* [ASSIGNMENT]: Print out each record, keeping it identical to the original.
╭─ EXTRACTED MATERIAL
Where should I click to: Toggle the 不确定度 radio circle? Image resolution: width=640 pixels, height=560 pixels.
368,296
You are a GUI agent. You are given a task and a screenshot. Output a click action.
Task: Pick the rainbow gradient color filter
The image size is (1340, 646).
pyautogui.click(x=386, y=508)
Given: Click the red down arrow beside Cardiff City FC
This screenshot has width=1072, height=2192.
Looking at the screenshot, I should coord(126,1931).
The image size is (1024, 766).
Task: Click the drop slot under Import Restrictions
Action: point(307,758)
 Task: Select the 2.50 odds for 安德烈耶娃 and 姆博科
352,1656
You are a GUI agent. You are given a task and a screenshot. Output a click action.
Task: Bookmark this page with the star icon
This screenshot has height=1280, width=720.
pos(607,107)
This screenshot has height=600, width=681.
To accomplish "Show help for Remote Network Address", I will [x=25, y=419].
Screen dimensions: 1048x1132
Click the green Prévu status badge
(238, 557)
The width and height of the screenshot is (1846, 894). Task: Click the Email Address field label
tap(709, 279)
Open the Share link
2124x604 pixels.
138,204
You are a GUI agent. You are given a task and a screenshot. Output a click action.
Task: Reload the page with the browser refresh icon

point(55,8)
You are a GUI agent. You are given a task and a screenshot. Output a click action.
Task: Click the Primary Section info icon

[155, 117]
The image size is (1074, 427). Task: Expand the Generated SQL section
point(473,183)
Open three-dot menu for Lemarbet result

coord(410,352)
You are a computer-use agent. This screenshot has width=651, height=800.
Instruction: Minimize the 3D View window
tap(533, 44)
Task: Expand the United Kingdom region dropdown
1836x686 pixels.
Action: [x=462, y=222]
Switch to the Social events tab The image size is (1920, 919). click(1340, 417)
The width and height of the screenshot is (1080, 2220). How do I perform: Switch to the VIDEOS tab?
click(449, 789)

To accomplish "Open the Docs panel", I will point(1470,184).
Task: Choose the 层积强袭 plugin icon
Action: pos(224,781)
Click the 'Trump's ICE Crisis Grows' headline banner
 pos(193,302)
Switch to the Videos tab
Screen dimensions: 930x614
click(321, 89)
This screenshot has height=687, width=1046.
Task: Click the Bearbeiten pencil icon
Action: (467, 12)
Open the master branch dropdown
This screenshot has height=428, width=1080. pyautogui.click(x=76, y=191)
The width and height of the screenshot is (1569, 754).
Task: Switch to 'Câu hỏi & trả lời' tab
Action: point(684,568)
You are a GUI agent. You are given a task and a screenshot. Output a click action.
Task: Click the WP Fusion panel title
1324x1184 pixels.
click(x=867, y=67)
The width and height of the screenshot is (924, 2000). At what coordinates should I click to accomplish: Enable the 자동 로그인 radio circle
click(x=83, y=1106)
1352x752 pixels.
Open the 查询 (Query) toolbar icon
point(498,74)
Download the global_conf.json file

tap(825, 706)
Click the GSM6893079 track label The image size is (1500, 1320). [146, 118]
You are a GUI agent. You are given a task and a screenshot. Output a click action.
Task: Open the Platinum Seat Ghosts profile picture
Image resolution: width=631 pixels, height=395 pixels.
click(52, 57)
╰─
* [TASK OUTPUT]:
Where should I click to: Toggle the 不确定度 radio circle? Image resolution: width=640 pixels, height=560 pixels.
368,296
You are a GUI agent. You are given a task and a screenshot. Output a click action.
Task: Pick the rainbow gradient color filter
The image size is (1340, 646).
pyautogui.click(x=386, y=508)
Given: Click the red down arrow beside Cardiff City FC
This screenshot has width=1072, height=2192.
Looking at the screenshot, I should coord(126,1931).
The image size is (1024, 766).
Task: Click the drop slot under Import Restrictions
Action: point(307,758)
 Task: Select the 2.50 odds for 安德烈耶娃 and 姆博科
352,1656
You are a GUI agent. You are given a task and a screenshot. Output a click action.
Task: Bookmark this page with the star icon
This screenshot has height=1280, width=720.
pos(607,107)
This screenshot has height=600, width=681.
To accomplish "Show help for Remote Network Address", I will [x=25, y=419].
Screen dimensions: 1048x1132
Click the green Prévu status badge
(238, 557)
The width and height of the screenshot is (1846, 894). Task: Click the Email Address field label
tap(709, 279)
Open the Share link
2124x604 pixels.
138,204
You are a GUI agent. You are given a task and a screenshot. Output a click action.
Task: Reload the page with the browser refresh icon

point(55,8)
You are a GUI agent. You are given a task and a screenshot. Output a click action.
Task: Click the Primary Section info icon

[155, 117]
The image size is (1074, 427). Task: Expand the Generated SQL section
point(473,183)
Open three-dot menu for Lemarbet result

coord(410,352)
You are a computer-use agent. This screenshot has width=651, height=800.
Instruction: Minimize the 3D View window
tap(533, 44)
Task: Expand the United Kingdom region dropdown
1836x686 pixels.
Action: [x=462, y=222]
Switch to the Social events tab The image size is (1920, 919). click(1340, 417)
The width and height of the screenshot is (1080, 2220). How do I perform: Switch to the VIDEOS tab?
click(449, 789)

To accomplish "Open the Docs panel", I will point(1470,184).
Task: Choose the 层积强袭 plugin icon
Action: pos(224,781)
Click the 'Trump's ICE Crisis Grows' headline banner
 pos(193,302)
Switch to the Videos tab
Screen dimensions: 930x614
click(321, 89)
This screenshot has height=687, width=1046.
Task: Click the Bearbeiten pencil icon
Action: (467, 12)
Open the master branch dropdown
This screenshot has height=428, width=1080. pyautogui.click(x=76, y=191)
The width and height of the screenshot is (1569, 754).
Task: Switch to 'Câu hỏi & trả lời' tab
Action: point(684,568)
You are a GUI agent. You are given a task and a screenshot. Output a click action.
Task: Click the WP Fusion panel title
1324x1184 pixels.
click(x=867, y=67)
The width and height of the screenshot is (924, 2000). At what coordinates should I click to accomplish: Enable the 자동 로그인 radio circle
click(x=83, y=1106)
1352x752 pixels.
Open the 查询 (Query) toolbar icon
point(498,74)
Download the global_conf.json file

tap(825, 706)
Click the GSM6893079 track label The image size is (1500, 1320). [146, 118]
You are a GUI agent. You are given a task and a screenshot. Output a click action.
Task: Open the Platinum Seat Ghosts profile picture
Image resolution: width=631 pixels, height=395 pixels.
click(52, 57)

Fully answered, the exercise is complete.